THE EXERCISE:
Return, word for word, the lines running from the start of the items below through the line that contains "(x=33, y=182)", including both ends. Leave the pictures out of your answer.

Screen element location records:
'''

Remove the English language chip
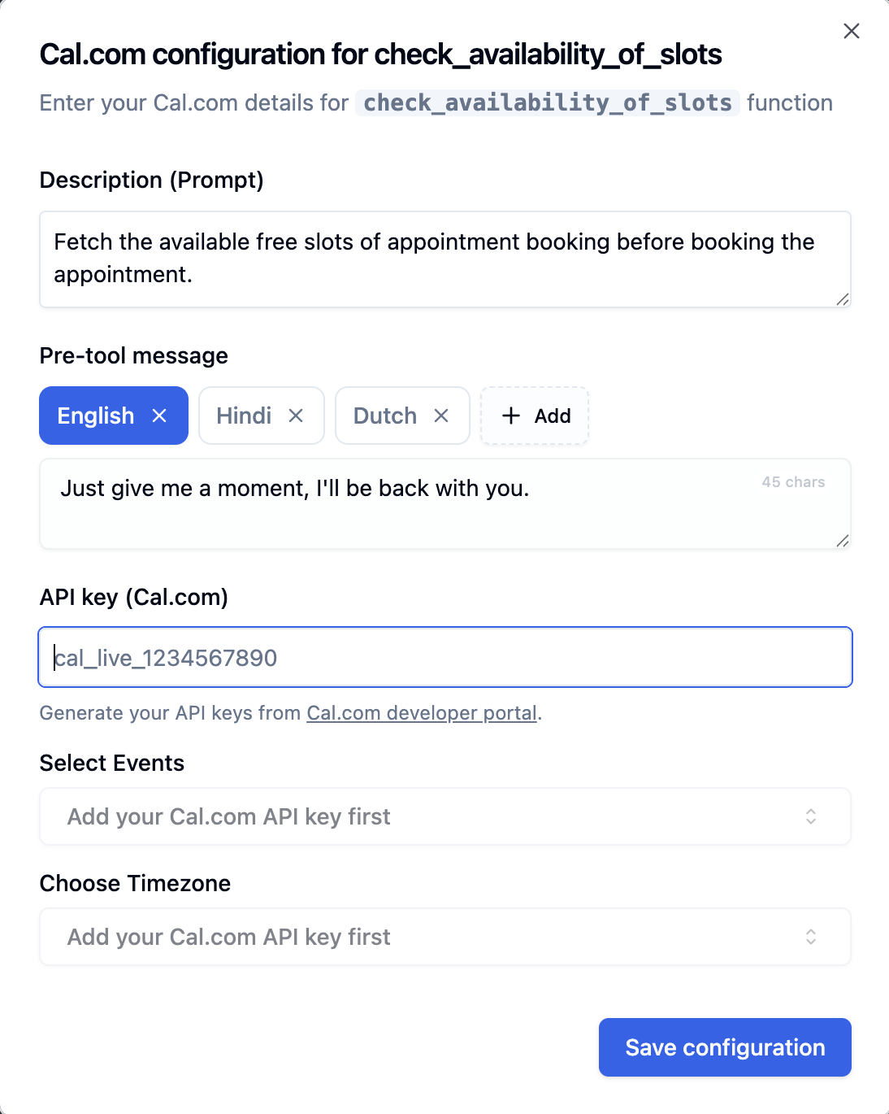Image resolution: width=889 pixels, height=1114 pixels. pyautogui.click(x=159, y=416)
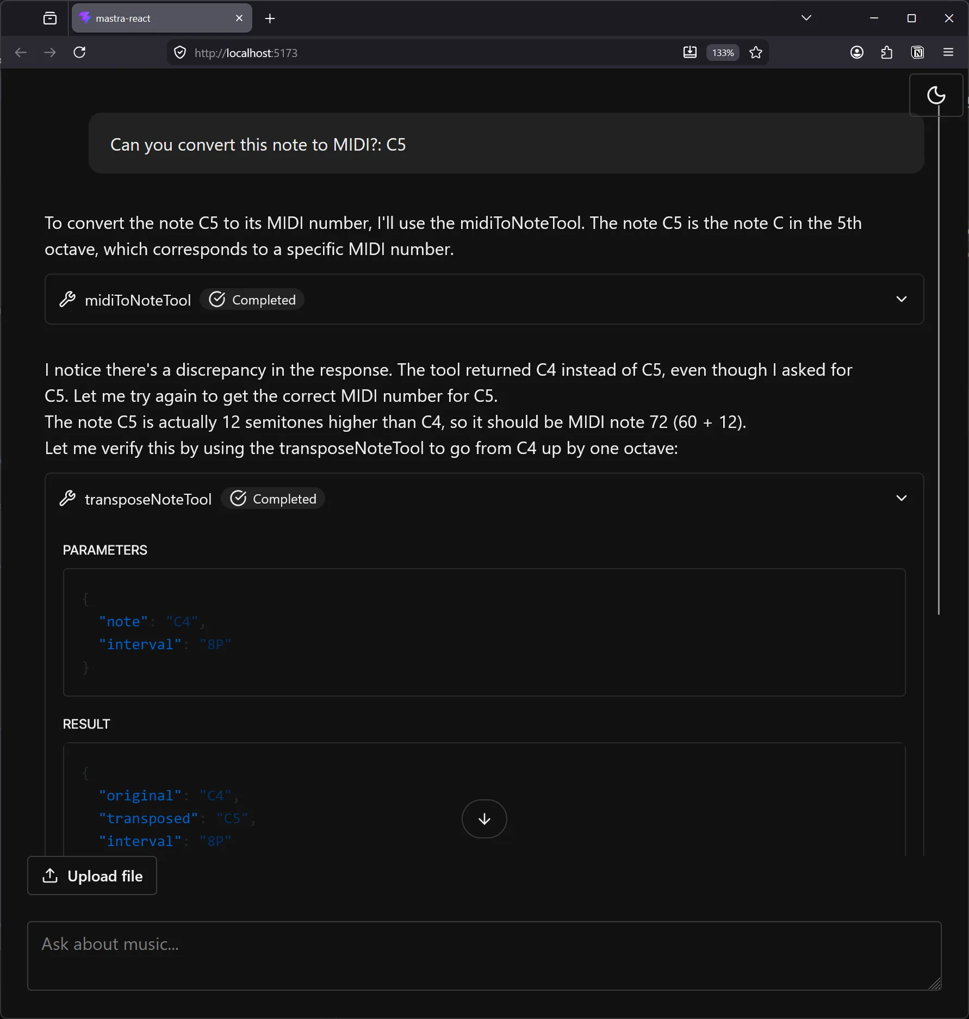This screenshot has height=1019, width=969.
Task: Click the tracking protection shield
Action: click(x=180, y=52)
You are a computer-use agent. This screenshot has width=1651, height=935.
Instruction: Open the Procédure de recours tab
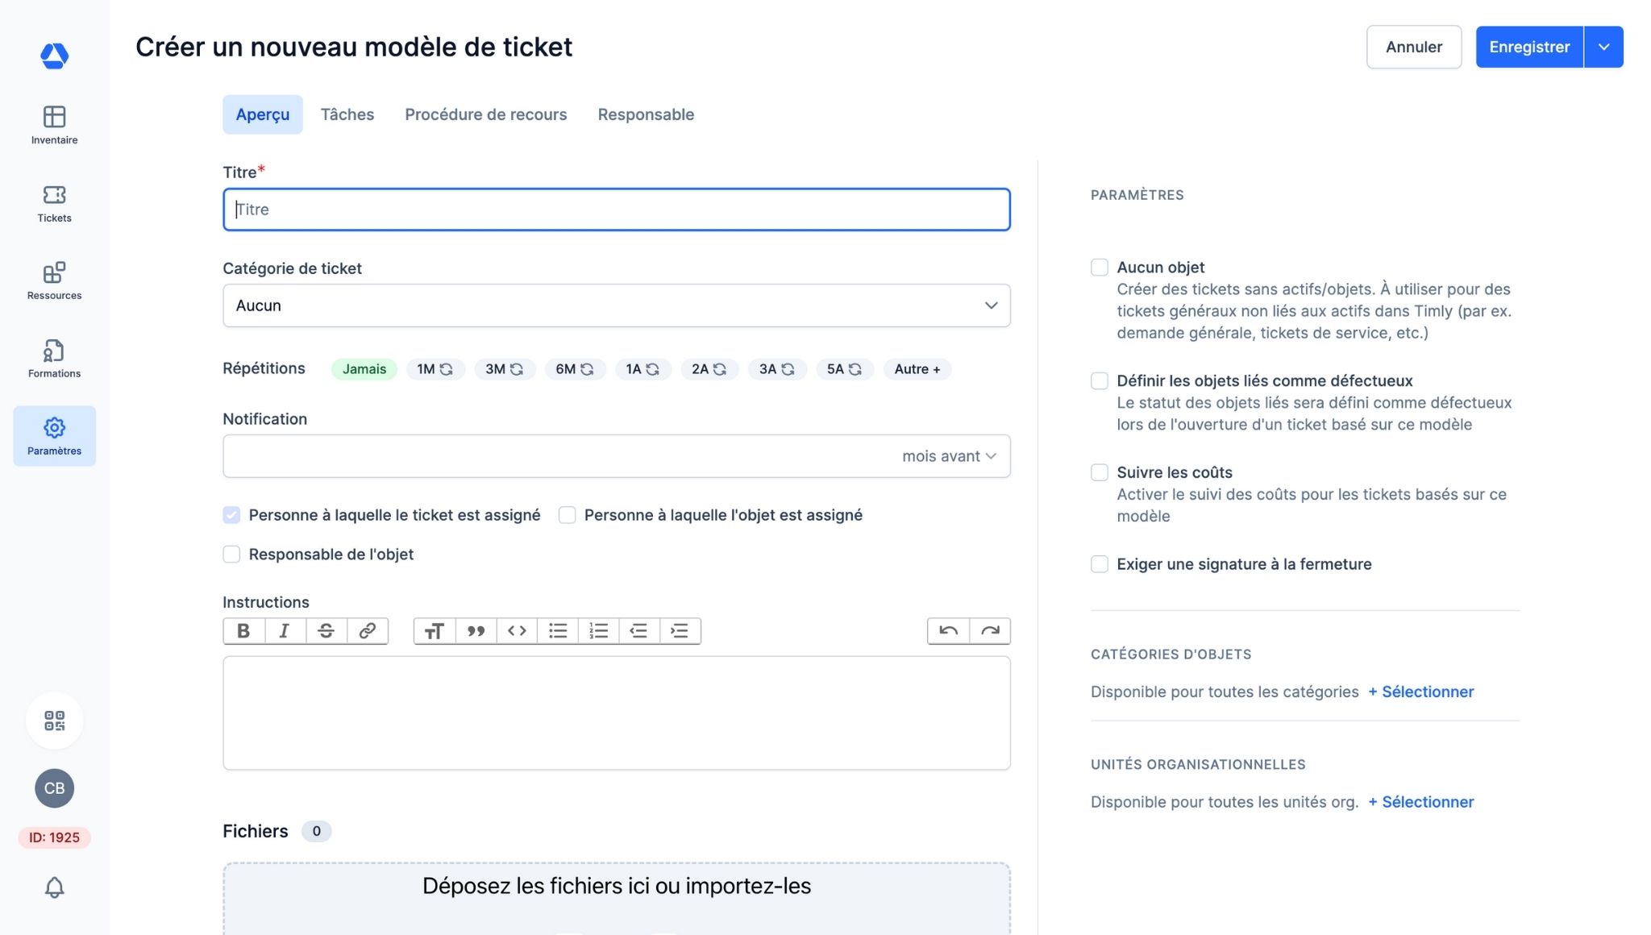click(485, 114)

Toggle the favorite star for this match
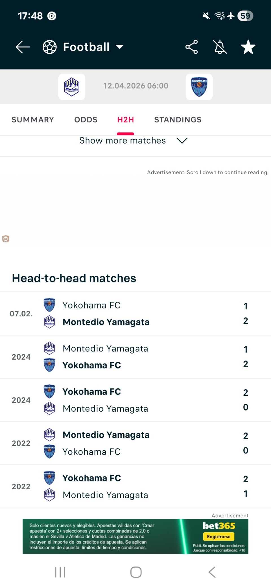point(248,47)
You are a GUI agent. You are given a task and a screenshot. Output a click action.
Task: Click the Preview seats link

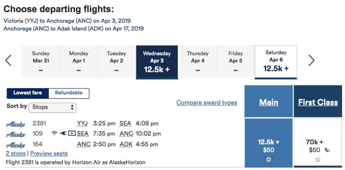coord(49,153)
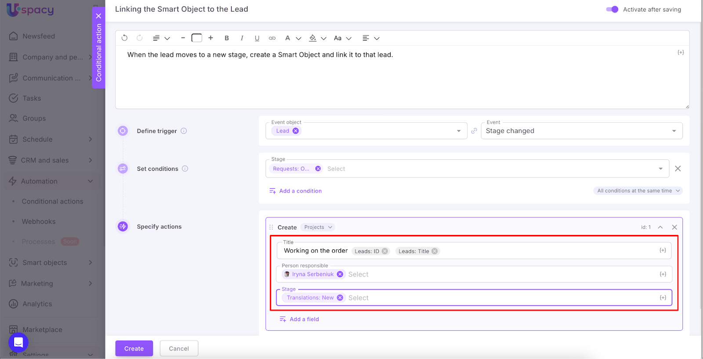
Task: Open the chat support bubble icon
Action: click(18, 342)
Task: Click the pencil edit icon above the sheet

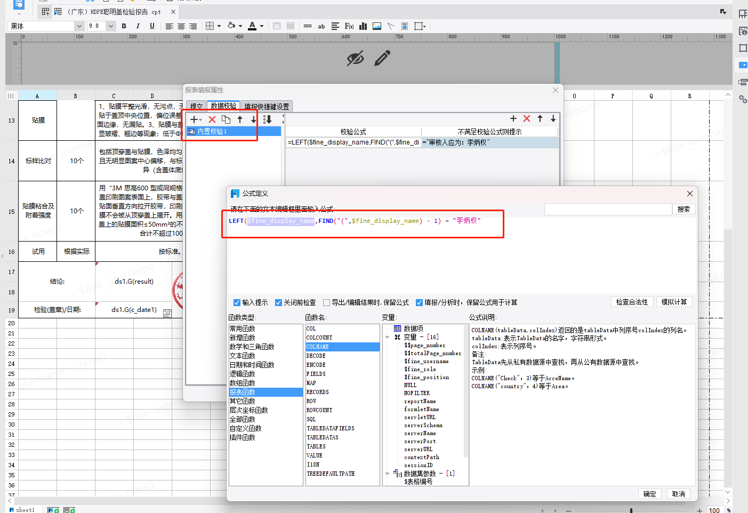Action: [x=382, y=58]
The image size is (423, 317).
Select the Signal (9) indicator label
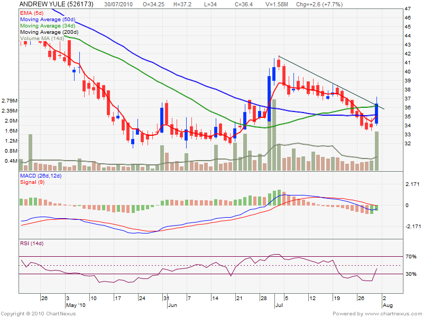(x=33, y=182)
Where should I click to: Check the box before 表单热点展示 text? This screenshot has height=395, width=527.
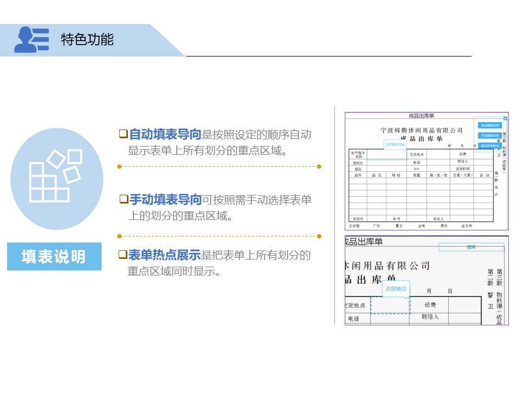click(122, 255)
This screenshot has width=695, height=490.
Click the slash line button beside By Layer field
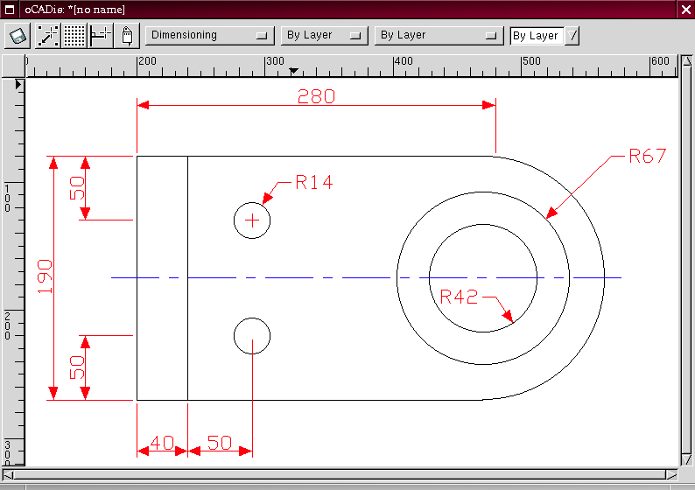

'''

SOLUTION TO THIS TASK:
Remove the English language chip
Image resolution: width=889 pixels, height=1114 pixels. pyautogui.click(x=159, y=416)
This screenshot has height=1019, width=969.
Task: Click the tracking protection shield
Action: click(x=180, y=52)
You are a computer-use agent. This screenshot has width=1651, height=935.
Instruction: Open the Procédure de recours tab
click(485, 114)

Toggle the favorite star for this match
point(248,47)
You are a GUI agent. You are given a task and a screenshot. Output a click action.
Task: Click the Preview seats link

coord(49,153)
Task: Open the chat support bubble icon
Action: click(18, 342)
Task: Click the pencil edit icon above the sheet

Action: [x=382, y=58]
The image size is (423, 317).
Select the Signal (9) indicator label
(x=33, y=182)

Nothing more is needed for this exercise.